Медленно, почти по буквам, она произнесла:

– Это финал.

Прощаясь на пороге, она проводила глазами троих: Тима с девицей и свою изможденную, онемевшую от горя любовь; закрыла за ними дверь, и когда стих шум машины, рухнула на ещё не тёплый после блондинки диван. Одна в пустом доме, победительница Марта, выигравшая битву за собственную гордость, непреклонная, не поддавшаяся слабости, лежала на диване и корчилась от неистовой боли. И лишь когда закончились слёзы, когда вместо рыданий раздавался только слабый хрип, когда темнота перелезла в комнату через открытое окно, Марта заставила себя встать.


Глава 2 На бегу


Бегать – не такая уж плохая идея в данных обстоятельствах, вот Марта и бегала каждое утро, в любую погоду, в любом настроении. Сегодня они с погодой были в одинаково сером расположении духа.

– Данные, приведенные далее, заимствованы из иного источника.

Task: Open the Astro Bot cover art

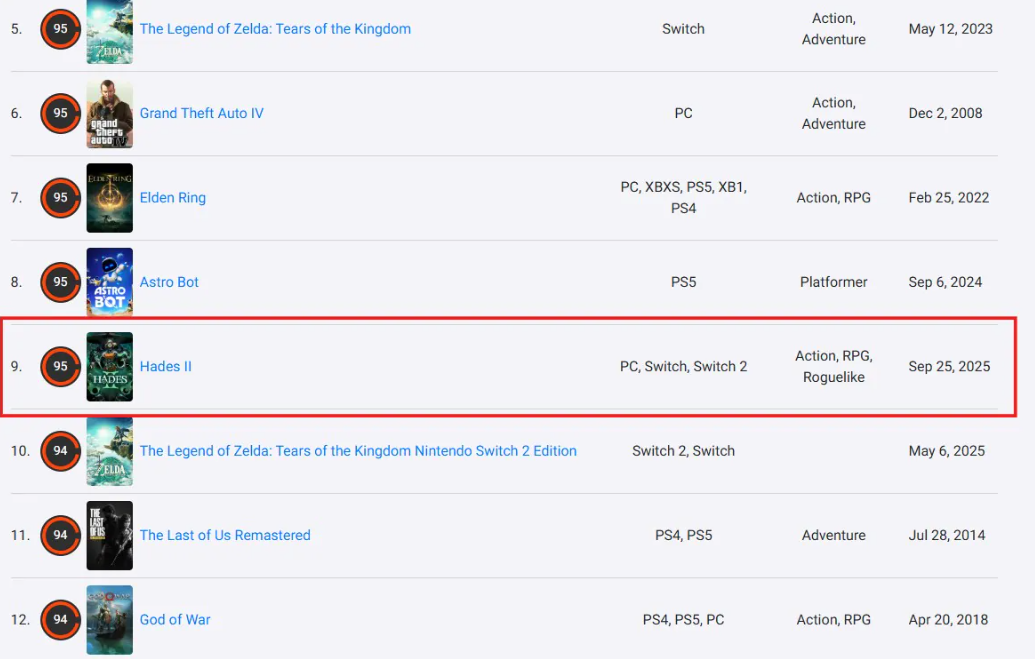Action: tap(109, 282)
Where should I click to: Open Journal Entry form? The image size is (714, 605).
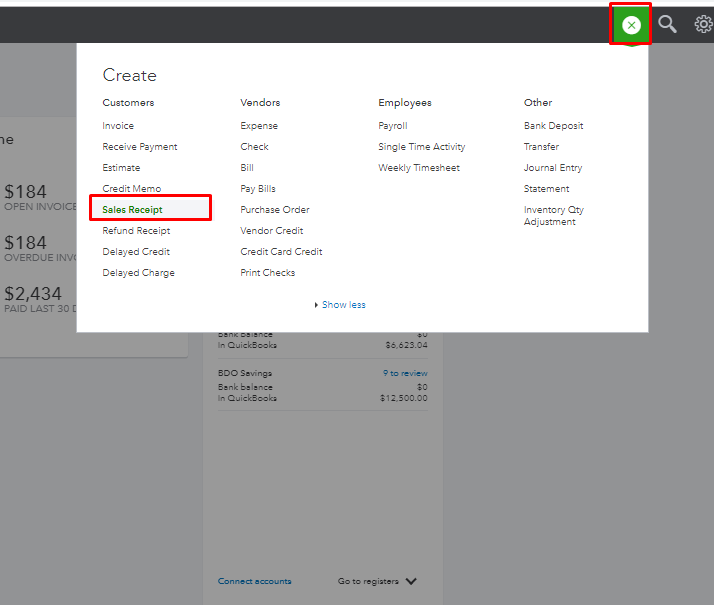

Серый туман дымился над серой водой, серые облака вытряхивали на землю мелкую серую морось, серые мысли лезли в голову. Марта бежала, плавя вокруг себя холодный воздух. После расставания с Тимуром она взяла отпуск, тянувшийся уже целый месяц и перевернувший привычный мир Марты. Без работы она чувствовала себя белкой, выпавшей из колеса: чем занять себя – не понятно, но и обратно в колесо не хотелось. Бегать – не такая уж плохая идея. Вот Марта и бегала. Каждое утро. По набережной. Рядом с гостиницей, в которой жила после продажи дома.